EOG Analyst Conference Notes Wrap – 2/28/08 – 4 New Plays


These Are My Call Notes With A Little Analysis Added. Key points followed by detail from the conference: 

  • Production guidance going up: 2009 and 2010 go to 13 to 15% growth from the previously stated 10% level. Its important to note that these new volume levels do not include assumed production from the new plays. 
  • Much of this will be crude, attributable to their Bakken play. They said on the last conference call they are getting more oily and here you have it.
  • Four New Plays Disclosed:
  • Barnett Shale Oil Play: After drilling 8 horizontal oil wells in the Fort Worth Basin they see reserve potential of 225 to 460 mm BOE here on their acreage across three counties.
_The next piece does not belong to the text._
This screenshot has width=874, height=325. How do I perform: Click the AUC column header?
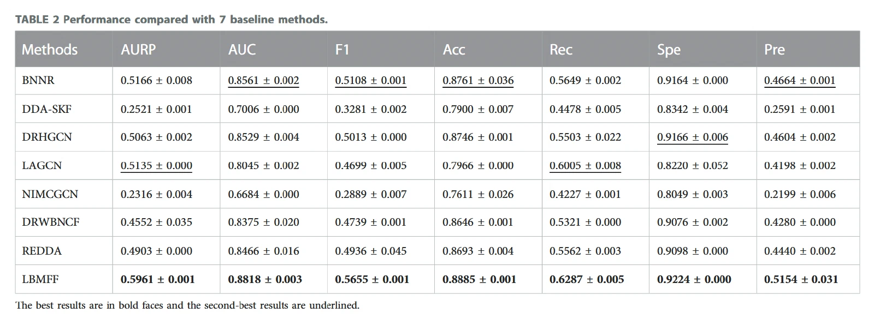pos(242,50)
First significant production will come in 2009 (part of the reason for the upped oil guidance.
  • North Park Basin, Colorado - Horizontal Oil Play - they see 10-80 mm BOE reserve potential here (again, we're talking oil and 2009 when this impacts numbers). "This could be as big as their Bakken oil play of North Dakota"
  • British Columbia - Horn River Basin - Shale Gas Play Analogous To The Barnett. Drilled 3 horizontal gas wells with encouraging results so far. No economics given, just some IP's in the 3 to 5,000 Mcfepd range. They through out a number for reserve potential of 6 Tcfe here which is pretty stunning given: 1) their normal predisposition towards conservatism and 2) the early nature of the play - they must really like what they see here.
  • Jefferson Davis County, TX - Mississippi Chalk Play where they see 200 Bcf of reserve potential having drilled 3 horizontal wells to date.
  • In summary, they have about 600,000 acres in these four new plays which estimated combined reserve potential of 1.2 to nearly 1.6 billion BOE (mid point would be 18% of current reserve estimates)
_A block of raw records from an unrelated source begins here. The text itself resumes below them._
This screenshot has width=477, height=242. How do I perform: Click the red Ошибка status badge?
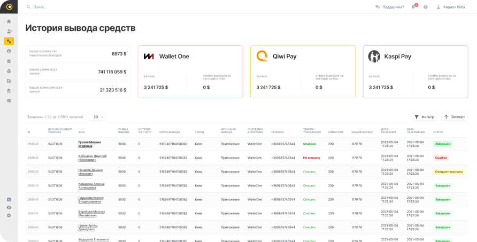441,158
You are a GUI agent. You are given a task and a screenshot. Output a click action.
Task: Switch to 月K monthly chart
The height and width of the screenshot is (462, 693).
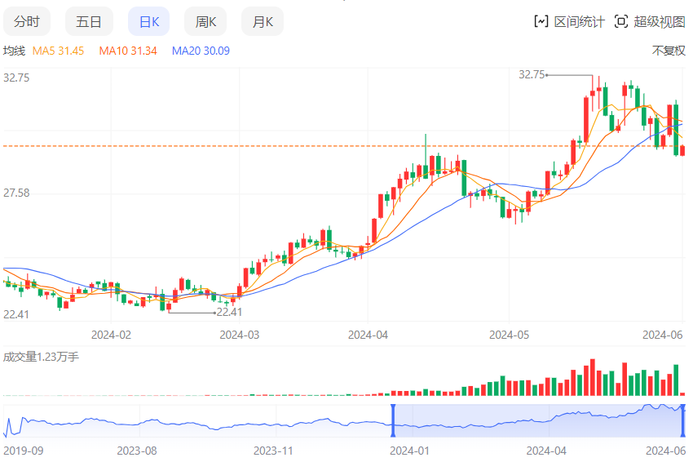[x=263, y=22]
Holdings Watch: Before I get started we did a little trading here yesterday:

  • (EOG) Day trade on their annual analyst meeting: 
  • Bought the April $125 calls for $5.30 as the meat of the call was getting underway.
  • Sold same for $10.50 (up 98%) 2 hours later as the moved on to the potatoes (their existing plays and financials)
  • Gordon Gecko Was Wrong Watch: Greed is not good unless you count taking a 2 hour double as good and then I guess he was right but those April calls last trade was $8.20 and with the thought some big name analyst could downgrade the stock in the morning after a $25 rally without batting an eye.
    • I didn't realize at the time but the Sterne Agee analyst cut his rating to hold after lunch.
  • After a 20% point move I'm biding my time for re-entry into long dated calls.  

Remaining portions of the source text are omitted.